Four-and-a-half years on, Guardiola is again challenging our concepts of what is possible from a full-back and, if his latest exciting experiment – Joao Cancelo – keeps up this form for Manchester City, a special term might soon need to be coined for the multi-hybrid role the Portuguese is starting to perfect. The “false, free full-back” perhaps?
Or the “phantom full-back” maybe? Guardiola replicated the role Lahm played at Bayern with the likes of Fabian Delph and, still to this day, Oleksandr Zinchenko at City. Rather than ask them to play as traditional wide full-backs, they were moved into the middle of the pitch to help strengthen the defensive midfield position, offering added security against the threat of the counterattack at the same time as allowing the team to keep more men committed further forward.
It felt revolutionary but Cancelo’s role is a dramatic extension of that – full-back, midfield pivot, winger and playmaker all rolled into one, a responsibility that demands great intelligence and an extraordinary engine. “It’s a fantastic new way of seeing a full-back play,” Rio Ferdinand, the former Manchester United and England defender, said on BT Sport. “Cancelo’s position, once City get good possession, is inside the pitch, almost as a pivot.
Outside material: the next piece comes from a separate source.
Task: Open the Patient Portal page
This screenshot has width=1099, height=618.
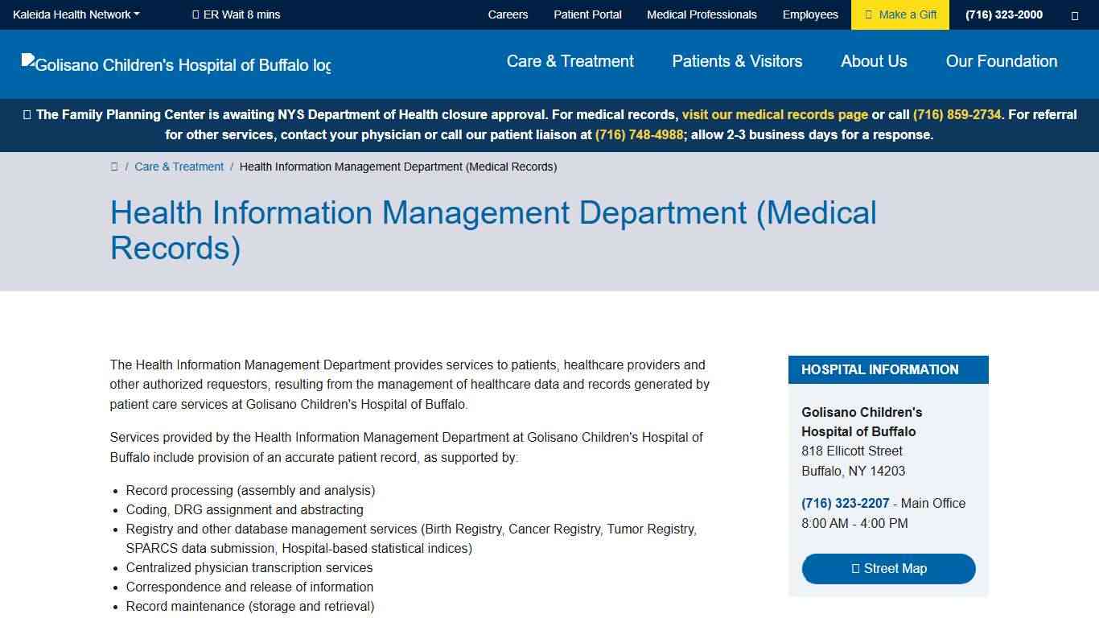Action: click(587, 14)
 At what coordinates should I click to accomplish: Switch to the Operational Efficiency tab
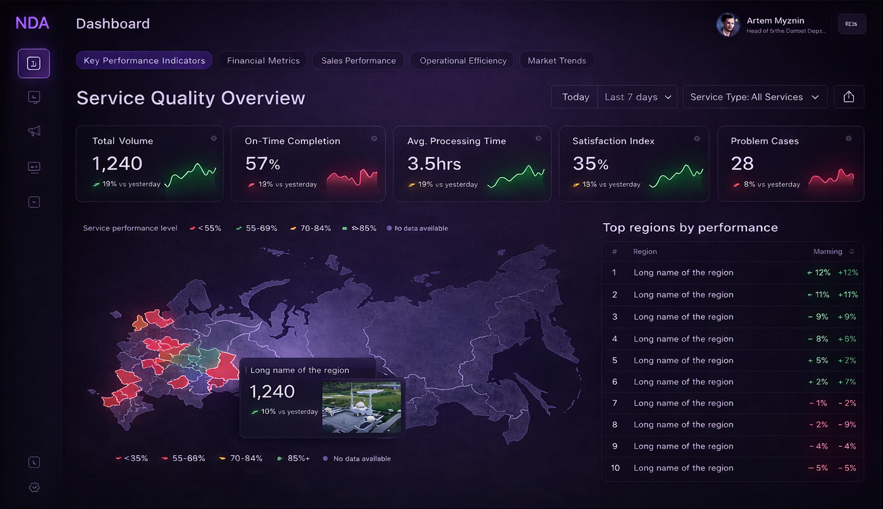coord(463,61)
When they have the ball, it’s three at the back and he’s one of the two boys in front of them, but from there you see him drifting into the No 10 position, and he almost becomes a playmaker. It’s crazy to see. This is all obviously Pep, and the way he sees the game.”
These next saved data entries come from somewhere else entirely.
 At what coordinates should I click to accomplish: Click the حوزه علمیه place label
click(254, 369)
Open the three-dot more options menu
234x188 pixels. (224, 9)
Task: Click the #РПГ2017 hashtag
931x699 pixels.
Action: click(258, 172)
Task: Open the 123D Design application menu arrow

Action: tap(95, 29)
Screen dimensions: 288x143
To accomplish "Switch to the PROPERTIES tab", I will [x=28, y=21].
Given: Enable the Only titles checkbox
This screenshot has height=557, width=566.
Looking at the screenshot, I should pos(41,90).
In the Champions League on Wednesday, Borussia Monchengladbach became the latest to be confounded as City emerged comfortable 2-0 winners, thanks in large part to two delicious crosses from Cancelo from advanced, inside positions that fashioned the goals.
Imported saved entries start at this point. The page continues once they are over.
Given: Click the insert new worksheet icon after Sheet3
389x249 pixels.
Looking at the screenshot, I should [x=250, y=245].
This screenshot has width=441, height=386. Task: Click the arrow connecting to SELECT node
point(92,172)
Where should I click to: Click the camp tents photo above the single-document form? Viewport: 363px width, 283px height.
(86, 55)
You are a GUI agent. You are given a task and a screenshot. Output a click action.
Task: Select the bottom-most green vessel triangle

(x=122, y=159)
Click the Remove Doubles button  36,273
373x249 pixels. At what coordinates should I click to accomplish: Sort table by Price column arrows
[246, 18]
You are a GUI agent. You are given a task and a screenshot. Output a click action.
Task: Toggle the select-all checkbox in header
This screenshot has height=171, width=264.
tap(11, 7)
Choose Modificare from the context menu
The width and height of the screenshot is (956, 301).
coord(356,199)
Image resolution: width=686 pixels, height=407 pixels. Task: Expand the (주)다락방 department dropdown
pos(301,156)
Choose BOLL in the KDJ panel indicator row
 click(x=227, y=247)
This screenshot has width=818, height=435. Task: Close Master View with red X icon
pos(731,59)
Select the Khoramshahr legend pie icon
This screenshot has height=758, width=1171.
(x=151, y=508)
After City’s recent 2-0 win at Turf Moor, Sean Dyche, the Burnley manager, described Guardiola’s side as playing with “3½ at the back”, that half being Cancelo. But against Monchengladbach, it was not even 3½ – more 3⅛ – with centre-half Aymeric Laporte spending the majority of his time in a left-back position as Cancelo continually drove forward – with and without the ball – from a central midfield position. It should leave City exposed more often, but the team are working in such unison, keeping possession and closing down the space so quickly and in such numbers, that on the rare occasions they do lose the ball no one has yet found a way to adequately exploit that space vacated by Cancelo.
Monchengladbach managed to get in down City’s left channel once but, after a good run from deep to race on to Christoph Kramer’s pass, Stefan Lainer’s cross for Alassane Plea had too much weight on it and the chance went begging. On the one other occasion Monchengladbach glimpsed an opening down that side, Cancelo was back in time to intercept Lars Stindl’s attempted through-ball – a reminder of his supreme fitness levels as much as his reading of the game.
“His physicality is overwhelming. If he had to play another game tomorrow, he’d be ready to play,” Guardiola said. “Sometimes in that position, you have to control the risk when you lose the ball because it’s different to playing wide, but he’s a player with huge quality, especially when he overcomes the half line and can drive at the central defenders with the ball.”
This was a showcase for Cancelo’s skill-set – the dribbling ability, close control, clever movement, hunger, intensity and, of course, a range of passing more commonly associated with a No 10. He can play through balls and arcing passes from central positions and deliver crosses of pinpoint accuracy.
Joleon Lescott, the former City defender, believes Guardiola deserves great credit for having the vision to come up with something so original – and Cancelo for having the qualities to execute the manager’s blueprint. “Pep recognises what the strengths are of each individual,” Lescott said. “He doesn’t do that with every full-back. I don’t think there are many who could play that role Cancelo does. He’s probably the best full-back in England.”
And certainly the most unique.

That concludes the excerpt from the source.